Friday, November 27, 2009

Praying it Forward

An Inkling
Tears streamed down his cheeks as he told about the letter.  His mom had just died at the age of 97.  As he was cleaning out her house, he found an old box of letters, one of which was written to him as a baby by his grandparents.  His mom had filed the letter away, and he had never known that it existed.  In the letter his grandparents told him that they were very proud to have him in the family, and that they would pray for him daily to become a Christian, and then to become a pastor.
The man I heard tell about the letter is Gary Demarest, a retired pastor, and a leader among evangelicals in the Presbyterian Church.  One reason that the letter touched him so deeply is that he never really knew those grandparents.  Moreover, his parents were not practicing Christians, and so Gary grew up ignorant of the faith.  By God’s grace others introduced him to Christ as a teenager.  Soon after, he determined that God had called him into the ministry.  He served as a pastor for over 50 years.  Gary was so overwhelmingly grateful for those grandparents who prayed for him that he could hardly tell the story.

* GIVEN INFORMATION *
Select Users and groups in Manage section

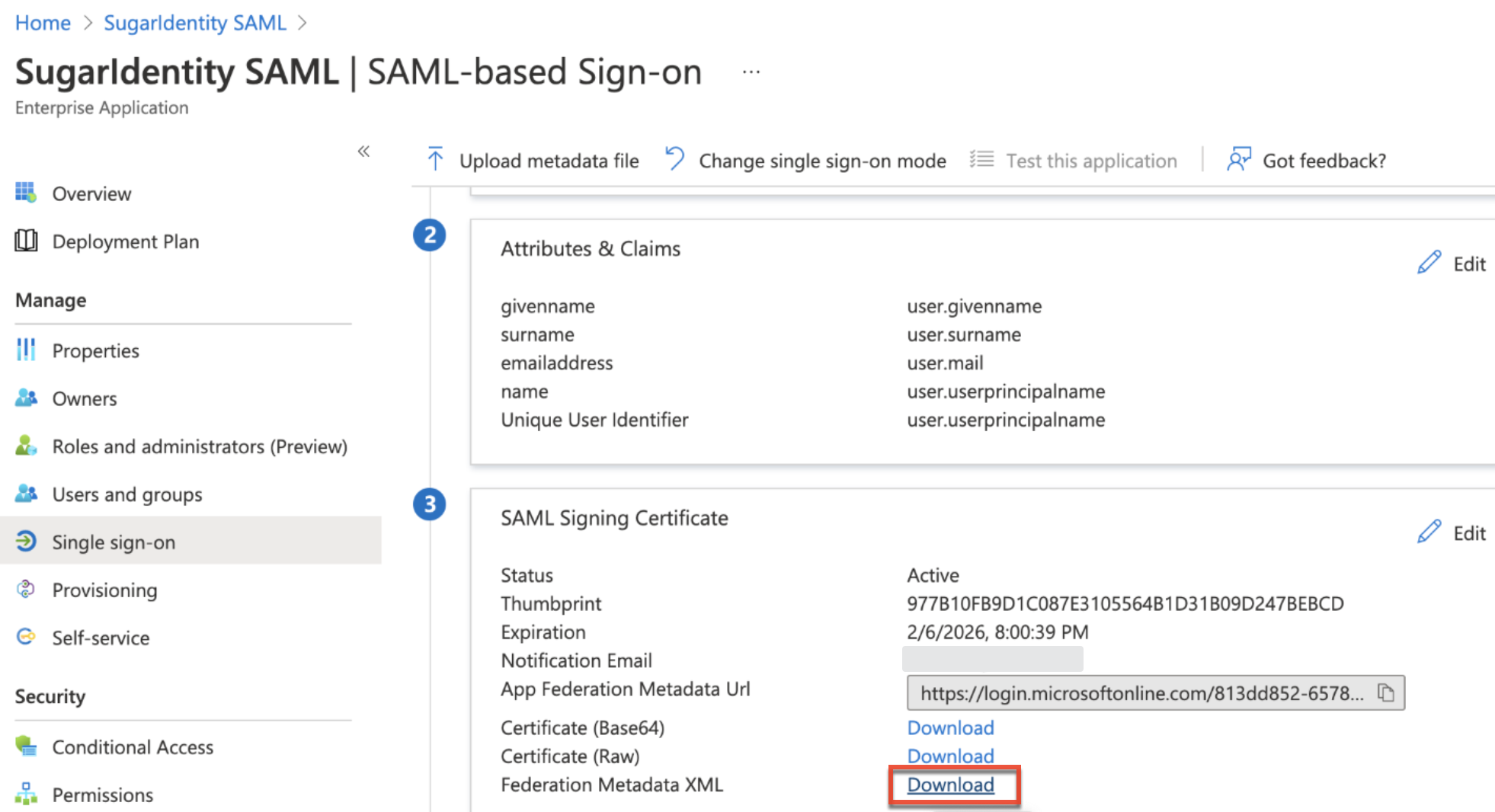click(126, 494)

* GOALS *
• 1. In the post about the grandparents' letter, for how many years did Gary Demarest serve as a pastor?
• 2. Return the portion of the post from "The man I heard" up to and including "tell the story.", copied word for word.

* SOLUTIONS FOR EACH TASK *
• 1. Over 50 years.

• 2.
The man I heard tell about the letter is Gary Demarest, a retired pastor, and a leader among evangelicals in the Presbyterian Church.  One reason that the letter touched him so deeply is that he never really knew those grandparents.  Moreover, his parents were not practicing Christians, and so Gary grew up ignorant of the faith.  By God’s grace others introduced him to Christ as a teenager.  Soon after, he determined that God had called him into the ministry.  He served as a pastor for over 50 years.  Gary was so overwhelmingly grateful for those grandparents who prayed for him that he could hardly tell the story.